Activity:
In full and exactly, please return the records, but keep out the pictures.

Data entries
^^^^

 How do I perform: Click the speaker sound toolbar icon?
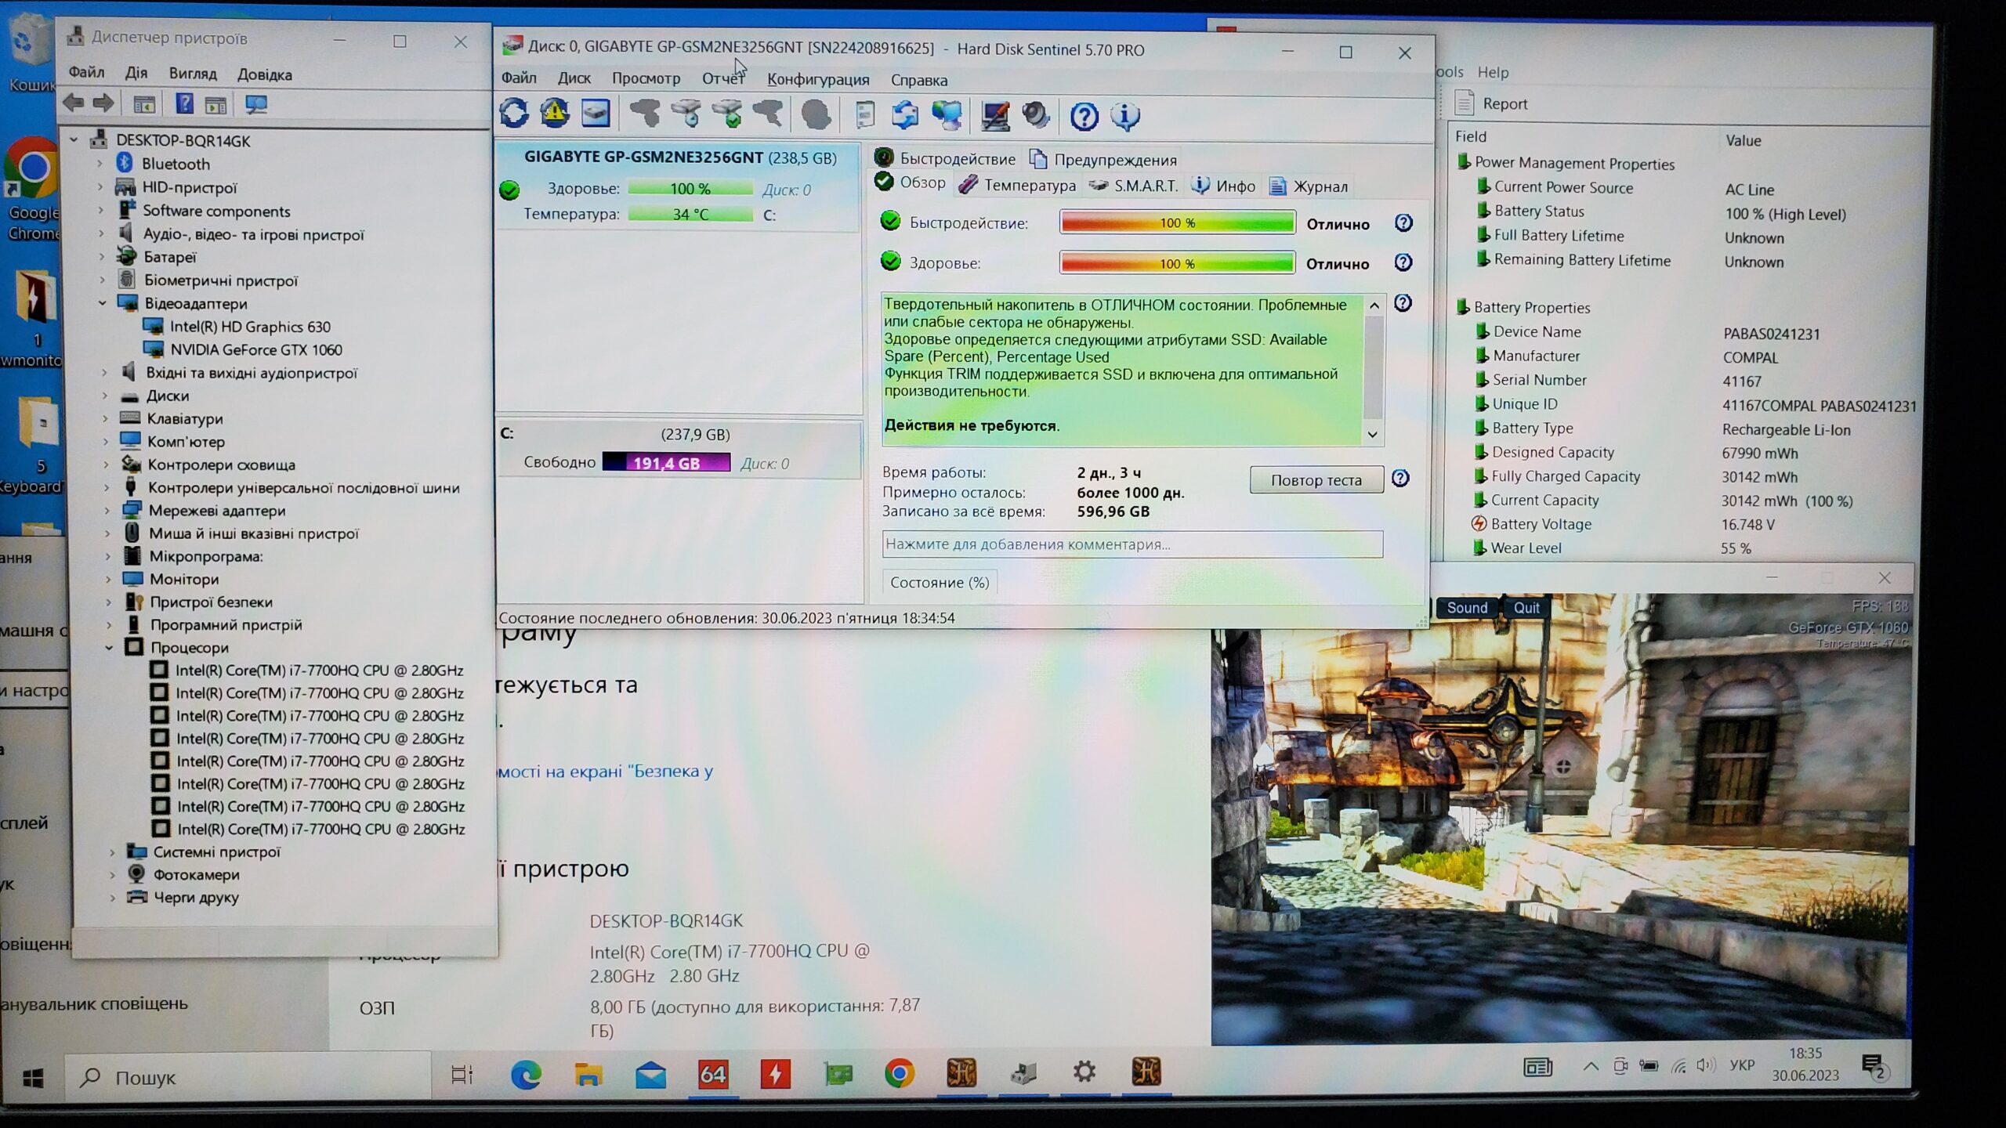point(1035,116)
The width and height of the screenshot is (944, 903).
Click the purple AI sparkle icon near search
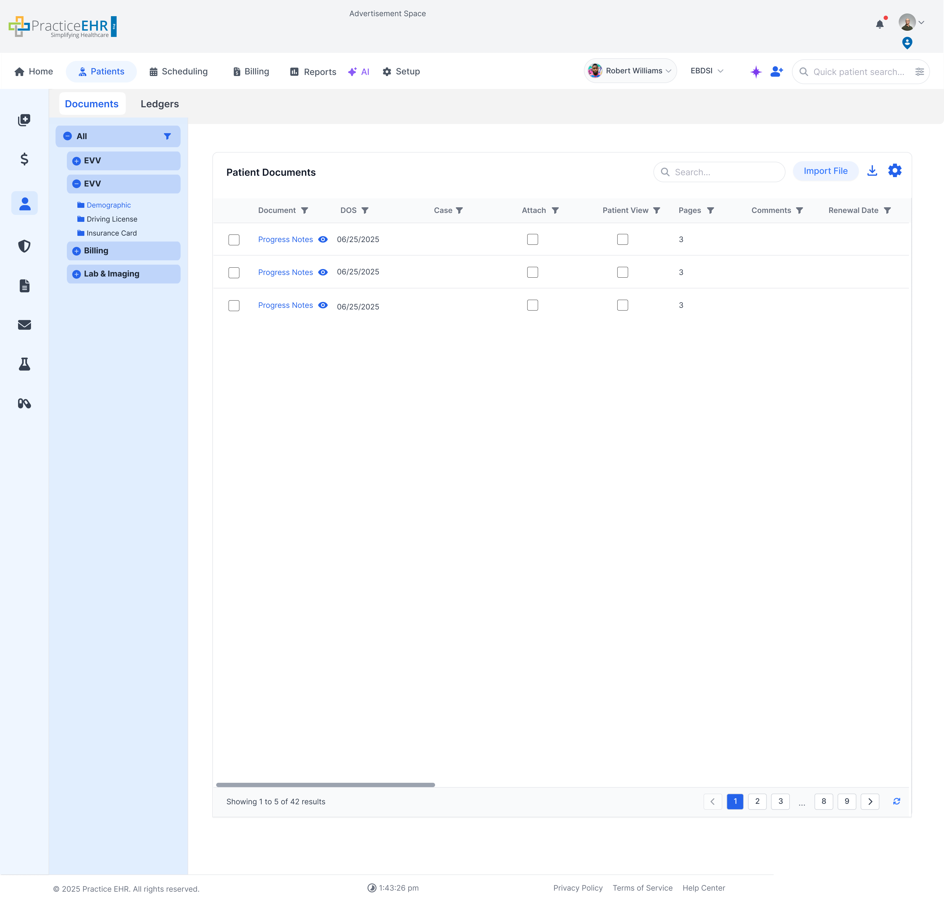tap(756, 71)
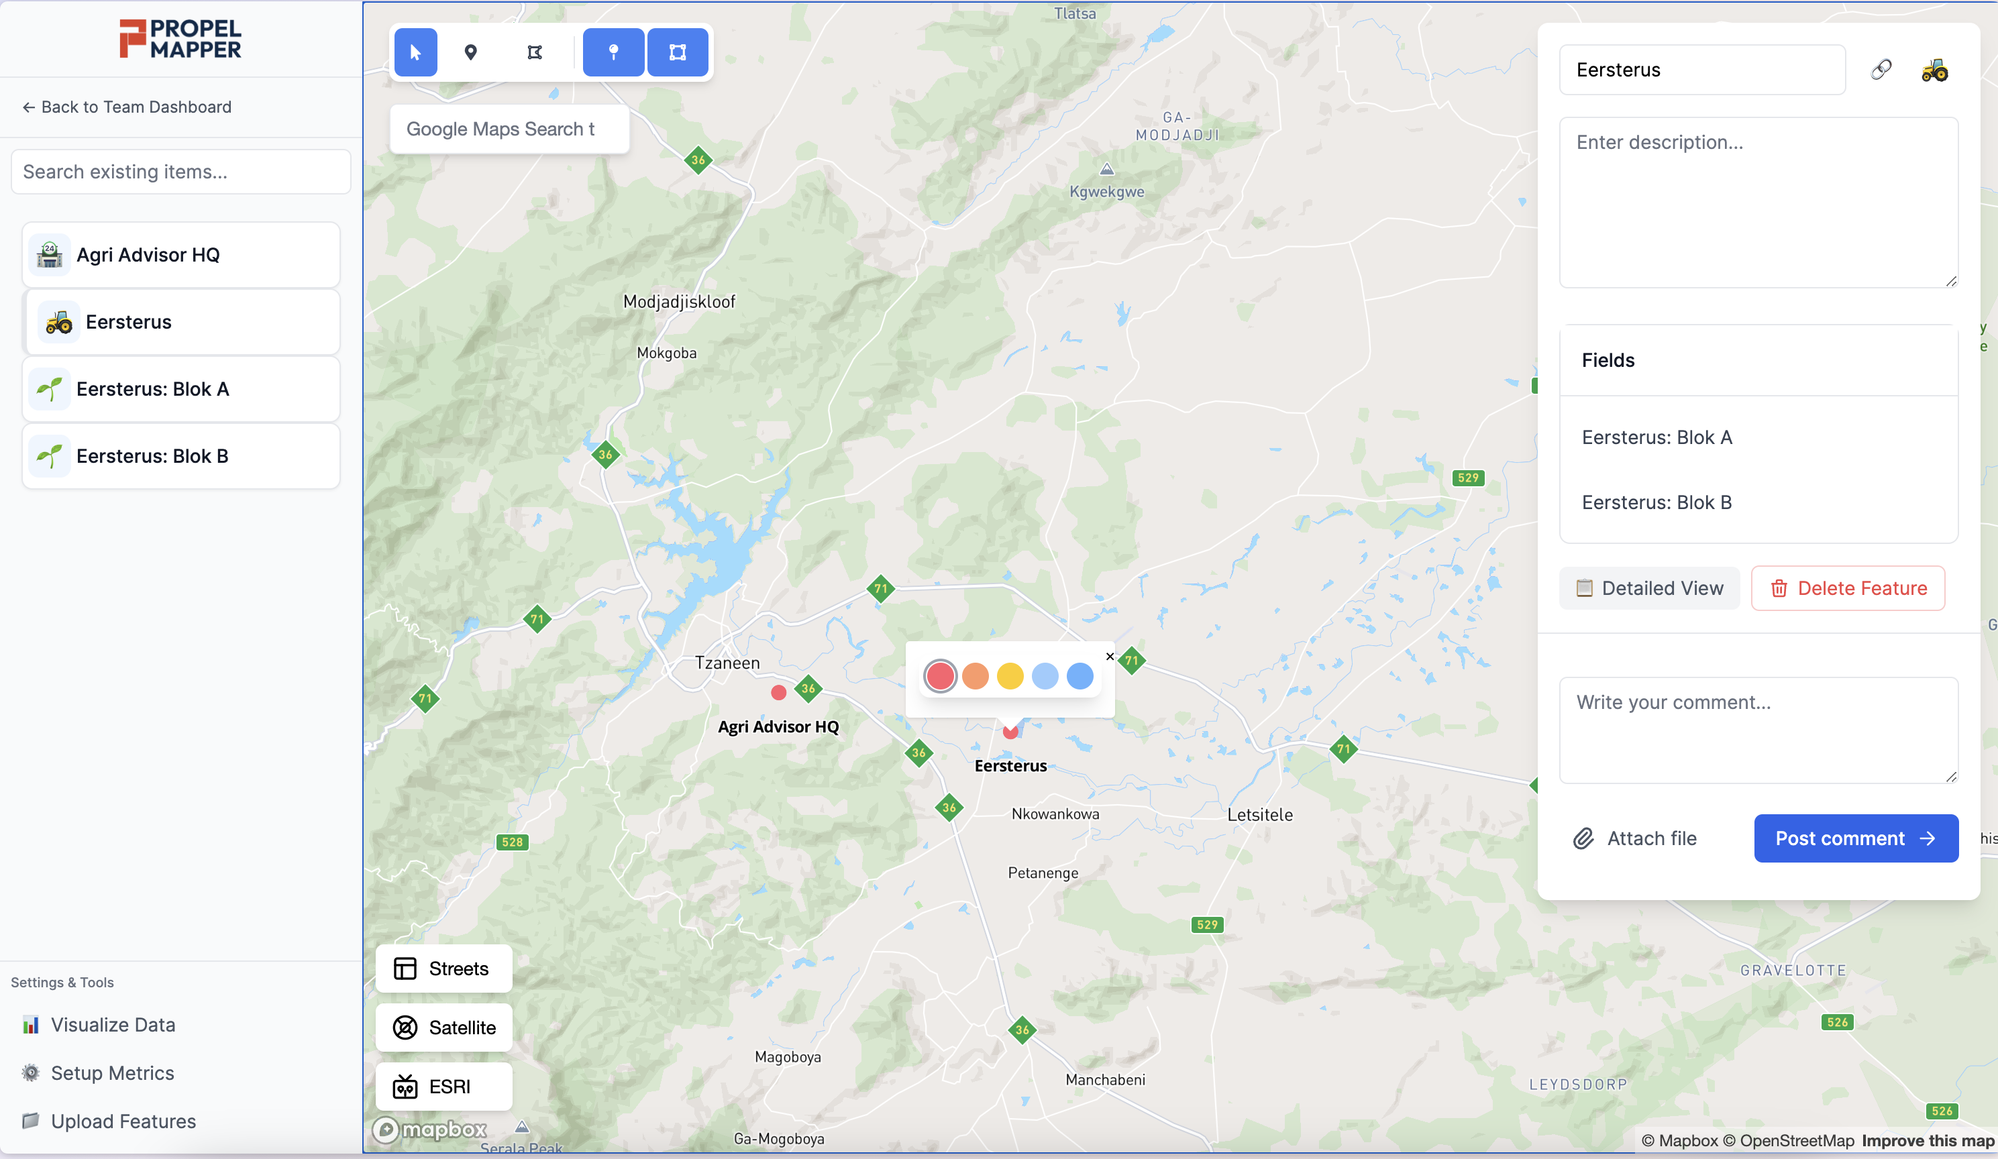Switch map to ESRI basemap
The height and width of the screenshot is (1159, 1998).
tap(444, 1086)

^^^^

Solution to this problem:
 How do I perform: Click the speaker sound toolbar icon?
point(1035,116)
The width and height of the screenshot is (944, 903).
Click the purple AI sparkle icon near search
tap(756, 71)
Switch map to ESRI basemap
The height and width of the screenshot is (1159, 1998).
tap(444, 1086)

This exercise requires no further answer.